Am I asking people to be insensitive? No—and yes. When organizations begin to think that pronouns are offensive, then they invite ridicule by those who recognize some car-crash reality like biology. When politicians and public employees are afraid to acknowledge that in order for a human male to have a baby where there are no ovaries, fallopian tubes, uterus, and exit passageway, that the “parts” necessary for the biological process of reproduction must be transplanted at the risk of biological rejection, then reality gets turned on its head and free thinking dies.
But this hypersensitivity to manufactured reality isn’t new. Changing how a society uses pronouns is ultimately an insignificant matter. A rose by any other name…Language changes with each generation, and drivers of its changes are mores, technology, rebellion, and political expediency. That one generation might describe differently from a previous generation is a frivolous matter; that it takes whatever is described as an irrefutable reality is not.

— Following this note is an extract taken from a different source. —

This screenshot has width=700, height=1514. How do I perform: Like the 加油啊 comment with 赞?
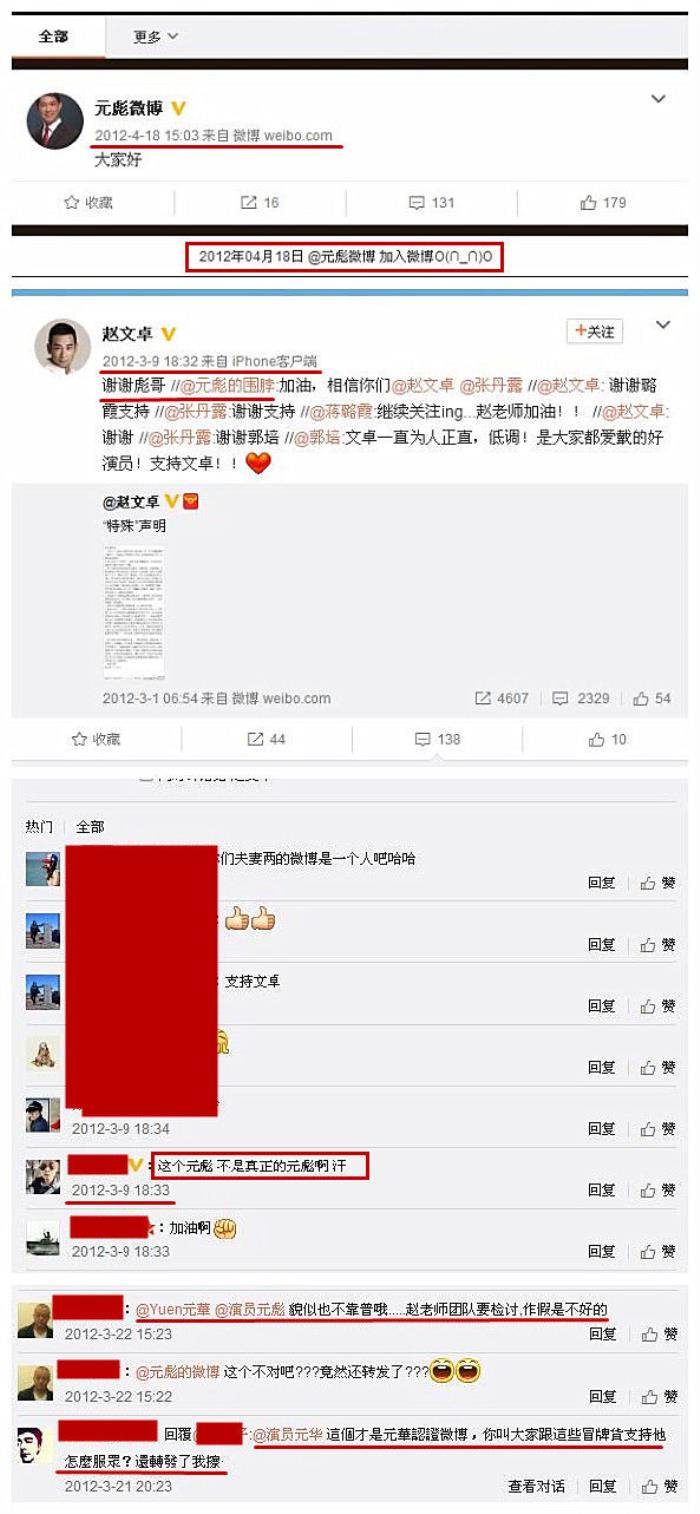coord(658,1251)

With regard to language, consider Neil Armstrong’s use of man and mankind, for example: “That’s one small step for [a] man, one giant leap for mankind.” As I recall, no one at the time complained that Armstrong was excluding women because everyone understood that “a” man meant Armstrong, and mankind meant “all humans.” He saw himself, as so many others at the time saw him, as a representative of our species in what was one of the most momentous achievements of our species—our combined species. Not long after that famous statement on the moon, however, America and then
Europe initiated an effort to ban such inclusive terms, ironically excluding by recognizing that the species had two forms, two slightly different body plans.
Writers eventually had to increase their verbiage because they could no longer write “Every citizen has his duty to the nation,” replacing it with either “Every citizen has their duty to the nation,” which is clearly a violation of grammatical number agreement, or with “Every citizen has his or her duty to the nation,” which replaces the former inclusive his. But adding a few letters to the length of a sentence means little unless one is on Twitter, so “he or she,” “him or her,” “his or hers” is the mode of the day. But writers became neurotic in the process. The editors and proofreader of a science text I wrote with two colleagues were very concerned that all references use both “he and she,” “his or hers,” or “him and her.” In some instances, writers used feminine pronouns to the exclusion of masculine pronouns lest they offend someone. I suppose the new reality had done what the old reality was never intended to do: Exclude.
But if changes in language are relatively frivolous, changes in society are not. Allowing biological males to declare their gender and enter women’s bathrooms has led to at least two sexual assaults in a Virginia school district and to at least two pregnancies in a women’s prison. Were those assaults and pregnancies real or imagined? Was the reality for the women involved somehow different from reality as experienced by a victim of a car crash?
That “what is real” has become a matter of opinion obfuscates car-crash reality. When “real” becomes “imagined,” actual humans are actually affected. And on a national level, many are put in jeopardy of being ostracized On a national level, many are put in jeopardy of being used to fulfill the wishes of those in power. That kind of “unreality” is what has led many in twenty-first century America to favor socialism and inordinate spending. In their reality, unlimited spending is the reality they believe is “real.”
But as in all manufactured realities, there’s a wall of real reality up ahead. Unfortunately, those who ignore “real” reality won’t realize it until after the car crashes.